Un nuovo studio mostra un nesso tra gli aerosol di ferro scaturiti dagli incendi del 2019-2020 in Australia che, trasportati dal vento, si sono depositati nell’Oceano Antartico e l’enorme fioritura di alghe osservata nello stesso luogo, sollevando nuovi interrogativi relativi all’assorbimento del carbonio da parte degli oceani.
Gli incendi che hanno devastato l’Australia nel 2019 e nel 2020 hanno bruciato milioni di ettari di terreno, togliendo la dimora o addirittura la vita a circa tre miliardi di animali. Tuttavia, le fiamme non hanno interessato solo la terra e l’aria sul continente, ma anche l’oceano situato a migliaia di chilometri di distanza, come rivela un nuovo studio pubblicato sulla rivista «Nature».
Secondo la pubblicazione, sostenuta in parte dal progetto STARS, finanziato dall’UE, le nubi di cenere e fumo sorte dagli incendi hanno innescato diffuse proliferazioni di fitoplancton nell’Oceano Antartico, situato a migliaia di chilometri a est rispetto al continente. Lo studio è di fatto il primo a fornire un nesso conclusivo tra la produttività di fitoplancton su larga scala e gli aerosol di ferro prodotti dagli incendi che si sono depositati negli oceani.Il fitoplancton oceanico è composto da minuscoli organismi trasportati dalle correnti d’acqua ed è responsabile, ogni anno, del trasferimento di circa 10 gigatonnellate di CO2 dall’atmosfera all’oceano. Si tratta inoltre della principale fonte di cibo per quasi tutti gli esseri viventi dell’oceano. «Nelle aree di oceano aperto, come quelle in cui abbiamo osservato questo fenomeno, le fioriture dei fitoplancton forniscono la principale fonte di cibo», spiega il dott. Joan Llort, oceanografo biogeochimico che ha co-diretto lo studio in qualità di borsista presso l’Università della Tasmania, in Australia. «La materia organica prodotta in questo modo nutre indirettamente tutta la fauna marina, dallo zooplancton fino alle balene e agli squali», prosegue in un articolo pubblicato su «Space.com».

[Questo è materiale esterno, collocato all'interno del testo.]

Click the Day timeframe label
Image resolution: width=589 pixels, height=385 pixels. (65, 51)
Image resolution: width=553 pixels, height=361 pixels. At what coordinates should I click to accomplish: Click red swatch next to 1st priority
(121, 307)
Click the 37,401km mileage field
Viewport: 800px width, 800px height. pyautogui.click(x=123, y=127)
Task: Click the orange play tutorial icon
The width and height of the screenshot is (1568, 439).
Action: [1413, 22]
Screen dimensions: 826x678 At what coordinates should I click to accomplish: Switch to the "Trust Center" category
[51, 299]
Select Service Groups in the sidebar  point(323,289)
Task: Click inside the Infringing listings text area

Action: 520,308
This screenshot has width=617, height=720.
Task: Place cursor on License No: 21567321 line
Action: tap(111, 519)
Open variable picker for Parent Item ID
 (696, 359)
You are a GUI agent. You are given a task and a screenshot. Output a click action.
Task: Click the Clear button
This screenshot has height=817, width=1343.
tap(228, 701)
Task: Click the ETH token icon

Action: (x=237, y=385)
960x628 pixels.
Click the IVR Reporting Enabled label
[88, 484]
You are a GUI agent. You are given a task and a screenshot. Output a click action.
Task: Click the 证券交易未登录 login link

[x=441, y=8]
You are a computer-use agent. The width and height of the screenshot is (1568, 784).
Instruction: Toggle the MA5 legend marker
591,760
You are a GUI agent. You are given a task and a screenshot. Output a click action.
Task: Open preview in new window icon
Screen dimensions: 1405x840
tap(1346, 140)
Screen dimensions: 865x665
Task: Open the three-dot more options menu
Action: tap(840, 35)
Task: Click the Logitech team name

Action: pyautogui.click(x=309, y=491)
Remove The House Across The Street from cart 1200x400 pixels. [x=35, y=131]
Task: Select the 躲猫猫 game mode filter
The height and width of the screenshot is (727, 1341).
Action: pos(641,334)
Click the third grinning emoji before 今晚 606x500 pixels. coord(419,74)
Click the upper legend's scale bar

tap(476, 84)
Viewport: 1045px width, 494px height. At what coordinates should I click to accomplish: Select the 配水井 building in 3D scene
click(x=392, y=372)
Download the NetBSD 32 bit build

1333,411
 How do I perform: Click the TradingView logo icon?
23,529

Lo studio ha scoperto che quando le particelle di ferro all’interno del fumo e della cenere prodotti dagli incendi sono cadute nell’oceano, trasportate dal vento, hanno fertilizzato l’acqua, fornendo sostanze nutritive al fitoplancton. Ciò ha innescato fioriture su una scala mai vista prima in quella regione di Oceano Antartico, che contiene quantità limitate di ferro. «La risposta è stata osservata in una regione oceanica che generalmente ospita concentrazioni di fitoplancton molto basse, paragonabile a un deserto oceanico», commenta il dott. Llort.
Pertanto, quali sono le implicazioni circa il ruolo svolto dagli incendi nell’incremento dei tassi di assorbimento della CO2 da parte dell’oceano? «I nostri risultati forniscono prove solide che il ferro pirogenico prodotto dagli incendi può fertilizzare gli oceani, conducendo potenzialmente a un aumento significativo dell’assorbimento di carbonio da parte del fitoplancton», afferma l’autore senior della ricerca, il prof. Nicolas Cassar dell’Università di Duke, negli Stati Uniti, in un articolo pubblicato su «SciTechDaily».
Le fioriture di alghe innescate dagli incendi australiani hanno coperto un’area più grande del deserto del Sahara: oltre 9,4 milioni di chilometri quadrati. Secondo il prof. Cassar, è possibile che l’aumento della fotosintesi derivante da questa rapida crescita di fitoplancton controbilanci temporaneamente una quantità significativa di CO2 liberata dagli incendi, dato che il fitoplancton consuma anidride carbonica durante la fotosintesi. Tuttavia, il ricercatore ha aggiunto che non è ancora chiaro quanto del carbonio assorbito rimanga all’interno dell’oceano e quanto venga liberato nuovamente nell’atmosfera.
Con i cambiamenti climatici, i grandi incendi dovrebbero diventare un fenomeno più frequente. «Considerato il numero di regioni in tutto il mondo attualmente colpite dai grandi incendi, è plausibile pensare che altri ecosistemi marini possano essere colpiti dal fumo che ne deriva», osserva il dott. Llort, attualmente ricercatore presso il Centro di supercalcolo di Barcellona, in Spagna, che coordina il progetto STARS (SupercompuTing And Related applicationS Fellows Program). «L’interrogativo ora verte su quali siano questi ecosistemi e su quale tipo di risposta possiamo aspettarci al loro interno.»